Deeper / behavioural

Q35. Walk me through a production incident you'd expect to see with bare go.

Classic pattern: an HTTP handler calls go logAudit(event) on every request. logAudit does a network call. The log aggregator slows down. Each request spawns a goroutine that piles up. Goroutine count goes from a few hundred to tens of thousands. GC pressure spikes. Latency tanks. On-call gets paged. Root cause: bare go in a hot path. Fix: a supervised audit worker draining a buffered channel, dropping events when full.

Q36. How would you migrate a large codebase from bare go to errgroup?

Three steps. (1) Add a custom go/analysis linter that flags every bare go outside an allowlist; run it in CI as a warning, not an error, to surface the count. (2) Pick the worst offenders by frequency or by incident history; rewrite them one PR at a time. (3) Once the backlog drops to zero, flip the lint to error. The whole process typically takes weeks-to-months for a large service.

Q37. What's the difference between errgroup and sourcegraph/conc?

conc is a structured-concurrency library that builds on the same ideas but adds generic types, mandatory panic recovery, and helpers like Pool and Iterator. Use conc when you want type-safe result aggregation and don't mind the extra dependency. Use errgroup for the small dependency surface and the de-facto-standard API.

Q38. Is the errgroup package likely to ever land in the standard library?

Unclear. The Go team has discussed it. The package is stable and well-used; promoting it to stdlib would require freezing the API. The team has been content to leave it in x/sync. A more likely change is a future task or sync/scope package that learns from errgroup but ships a more enforced API.

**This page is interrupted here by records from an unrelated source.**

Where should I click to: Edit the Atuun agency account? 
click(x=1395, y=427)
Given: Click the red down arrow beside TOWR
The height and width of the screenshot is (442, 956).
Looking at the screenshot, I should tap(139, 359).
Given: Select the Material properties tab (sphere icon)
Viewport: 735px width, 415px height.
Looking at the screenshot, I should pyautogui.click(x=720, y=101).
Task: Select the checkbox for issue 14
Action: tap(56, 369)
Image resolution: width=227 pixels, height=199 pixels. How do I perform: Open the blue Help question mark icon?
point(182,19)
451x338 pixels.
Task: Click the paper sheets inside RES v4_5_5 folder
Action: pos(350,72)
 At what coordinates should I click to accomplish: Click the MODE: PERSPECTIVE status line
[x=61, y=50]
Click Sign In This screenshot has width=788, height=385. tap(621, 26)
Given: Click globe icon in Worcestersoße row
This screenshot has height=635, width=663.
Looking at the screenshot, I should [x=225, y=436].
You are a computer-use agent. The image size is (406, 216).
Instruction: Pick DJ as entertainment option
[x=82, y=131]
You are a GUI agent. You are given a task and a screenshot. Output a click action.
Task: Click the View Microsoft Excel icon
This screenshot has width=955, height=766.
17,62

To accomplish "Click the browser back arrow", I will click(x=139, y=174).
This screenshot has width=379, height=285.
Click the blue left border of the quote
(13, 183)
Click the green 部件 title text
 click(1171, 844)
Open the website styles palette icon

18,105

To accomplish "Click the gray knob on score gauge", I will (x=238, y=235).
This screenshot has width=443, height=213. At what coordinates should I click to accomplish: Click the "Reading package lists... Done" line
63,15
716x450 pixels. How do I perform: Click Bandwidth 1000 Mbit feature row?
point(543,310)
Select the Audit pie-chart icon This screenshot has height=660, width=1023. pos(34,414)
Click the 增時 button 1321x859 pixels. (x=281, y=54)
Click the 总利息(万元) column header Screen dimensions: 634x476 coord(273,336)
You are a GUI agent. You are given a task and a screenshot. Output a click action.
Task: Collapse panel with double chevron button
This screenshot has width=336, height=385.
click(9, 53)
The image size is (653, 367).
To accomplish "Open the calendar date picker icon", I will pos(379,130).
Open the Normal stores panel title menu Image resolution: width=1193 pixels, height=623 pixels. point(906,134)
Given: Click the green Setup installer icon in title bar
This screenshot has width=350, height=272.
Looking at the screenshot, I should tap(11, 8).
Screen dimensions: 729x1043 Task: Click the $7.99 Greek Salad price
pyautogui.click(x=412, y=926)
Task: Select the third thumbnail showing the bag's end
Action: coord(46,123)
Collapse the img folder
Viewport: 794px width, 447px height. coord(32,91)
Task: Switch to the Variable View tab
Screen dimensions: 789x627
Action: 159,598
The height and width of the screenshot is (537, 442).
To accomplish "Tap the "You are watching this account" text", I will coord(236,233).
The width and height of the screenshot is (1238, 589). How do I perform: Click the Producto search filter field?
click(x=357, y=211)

Q39. How does errgroup.WithContext interact with context.WithValue?

errgroup.WithContext(parent) returns a derived context that inherits all of parent's values. Values placed in parent are visible via gctx. Cancellation is independent: cancelling gctx does not affect parent. This is the standard context.Context behaviour — errgroup doesn't do anything special.

Q40. Final big-picture question: where does Go fall on the structured-concurrency spectrum?

Level 1 in the taxonomy: library convention, no language enforcement. Kotlin, Swift, and Trio are at Level 3 (compile-time enforcement). C is at Level 0 (no support). Go's choice trades enforcement for flexibility; the cost is that discipline lives in the team, not the compiler.